Over the next few days, FIA conducted half a dozen raids in different cities and claimed arresting several people allegedly involved in hoarding dollars and doing illegal trade in foreign currencies.
On April 7, three people were arrested from a Lahore-based foreign exchange company, DD Exchange. Foreign and local currency worth 40 million rupees was reportedly recovered from them. Another person was arrested on April 10 in Rawalpindi. Local and foreign currency worth one million rupees was reported to have been recovered from him. A day later, FIA conducted a raid on Al-Sahara Money Exchange Company Private Limited and recovered from it 2.7 million rupees in addition to 3,500 euros, 1,275 pound sterling, 4,004 Saudi riyals, 500 Canadian dollars and 520 Emirati dirhams.

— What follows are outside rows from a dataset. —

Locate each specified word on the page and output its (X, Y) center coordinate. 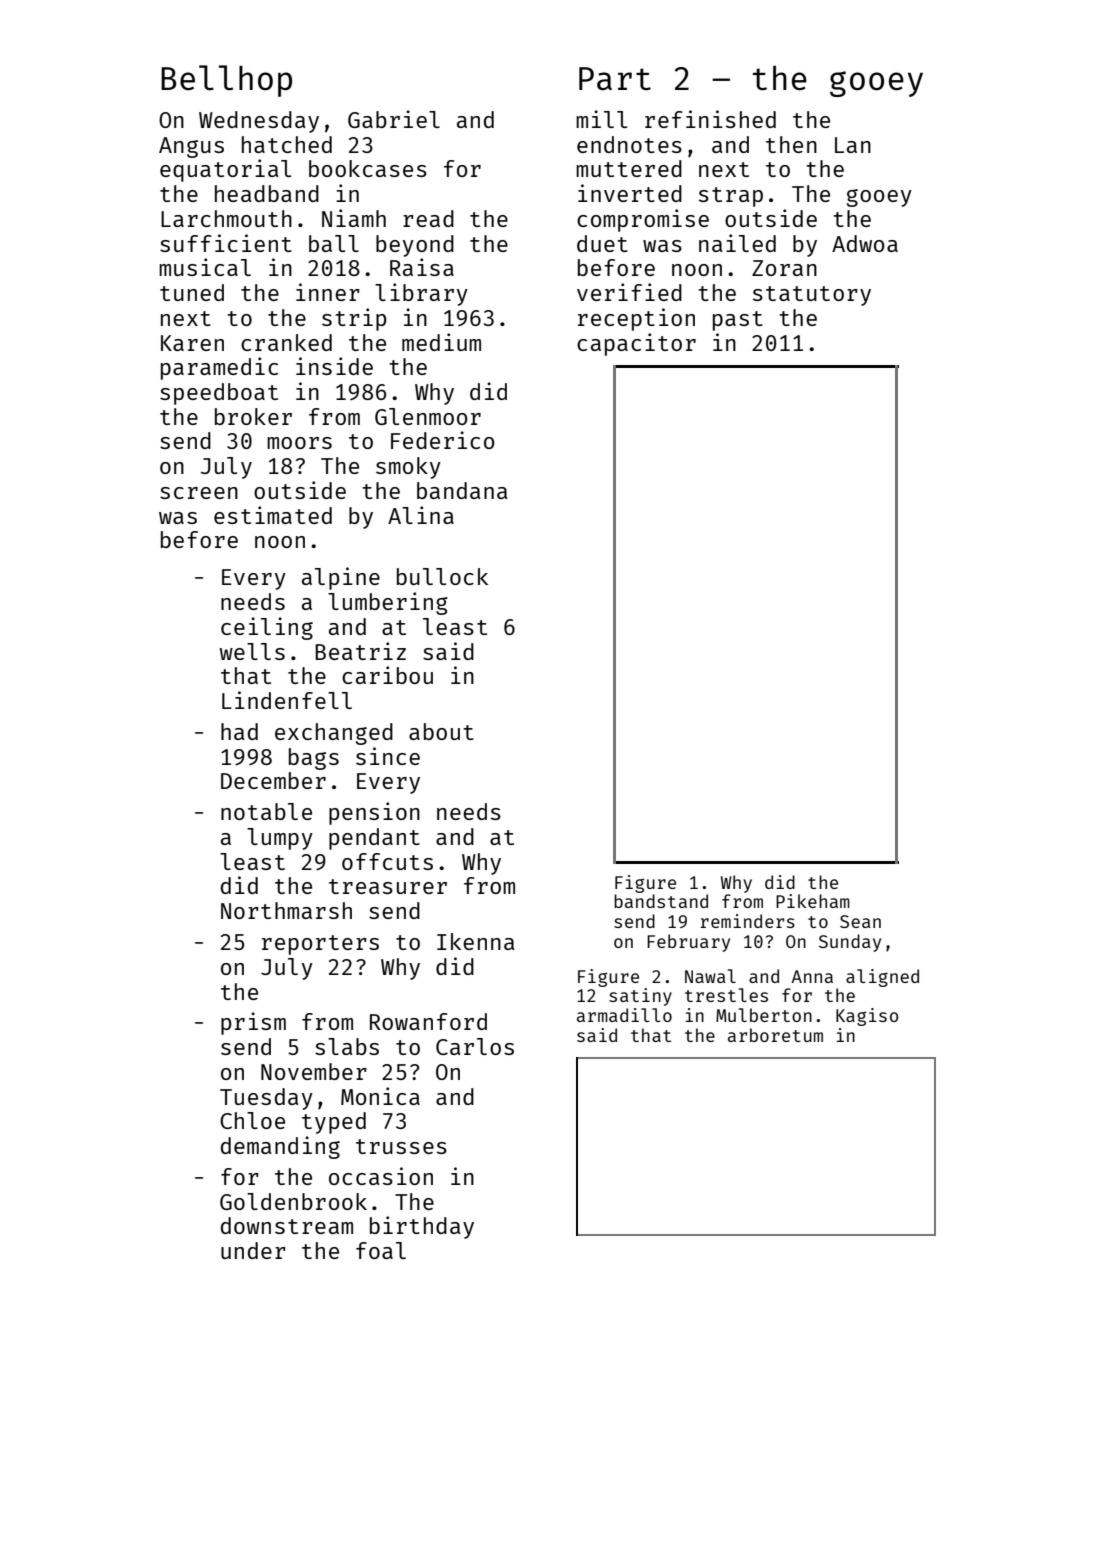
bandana (462, 490)
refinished (710, 119)
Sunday (850, 943)
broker (253, 416)
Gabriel (394, 119)
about (441, 731)
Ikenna (475, 941)
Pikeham (813, 901)
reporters (320, 945)
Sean (860, 921)
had (239, 731)
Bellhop (226, 81)
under (253, 1250)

On April 12, FIA’s zonal director in Karachi announced at a press conference the arrest of three suspects and the recovery of foreign and local currencies worth 420 million rupees from them. The same day, two money exchange companies were raided in Islamabad, reportedly leading to the recovery of 6,960 Saudi riyals, 1,000 euros, 2,640 pounds sterling, 3,100 Australian dollars, 5,030 US dollars, 6,335 Emirati dirhams, 100 Qatari riyals, 401 Chinese Yuan and 4.3 million Pakistani rupees.

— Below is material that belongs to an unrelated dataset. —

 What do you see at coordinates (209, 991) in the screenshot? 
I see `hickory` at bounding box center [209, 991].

Paracha is not impressed with these measures. On the contrary, he alleges these arrests and recoveries have resulted in suppressing genuine business activity. “The raids have created an atmosphere of fear in which both the buyers and the sellers of foreign currencies are reluctant to operate, fearing arrests and ignominy,” he says.
Economist Khan agrees that the monthly turnover of the foreign currency market may have actually shrunk. According to him, 700-750 million US dollars change hands under normal circumstance in the open market every month. This figure may have come down by 20-25 per cent due to the “recent scrutiny,” he says. But he dismisses outcries over the raids. It “is in the interests of money changers (and foreign exchange companies) to play up the panic”, he says. “They exaggerate [these reports] in the media to push back the regulators.”
Khan justifies the arrests and recoveries as part of a broader economic situation the government is contending with. “If the currency regime is to be changed and the State Bank of Pakistan wants the transition to be smooth, then keeping money changers under strict scrutiny makes sense,” he says.
This argument notwithstanding, Paracha still sees the raids as illegal. He says no Pakistani law prohibits anyone from possessing, buying or selling foreign currency. The government, therefore, has no right to confiscate foreign currency from individuals or companies, he says.
The chief spokesman of the State Bank of Pakistan agrees — partially. “Individuals are free to hold foreign exchange,” he says. But, he adds, this “freedom does not apply” to certain types of transactions. These, according to him, include: “receipts of money on account of goods and services exported from Pakistan, purchase of foreign currency from banks/exchange companies and some other modes by which foreign exchange is received in Pakistan.”
If the crackdown was aimed at stabilising the foreign currency market, the people behind it can already take credit for its success. The difference has narrowed down considerably between foreign exchange rates obtaining in the open market and the ones prevailing in the interbank market, Paracha acknowledges.
For Khan, too, it is not the quantity of money recovered that matters. The raids have achieved something more important, he observes. “It was a good way to discourage dollarisation because [under the pressure of the crackdown] money changers will tell their clients that they should be careful as all buyers’ information is being collected and sent to the authorities,” he says. “The point is to deter behaviour that could further destabilise the currency markets.”
**Name has been changed to protect identity.*
The writers are staffers at the Herald.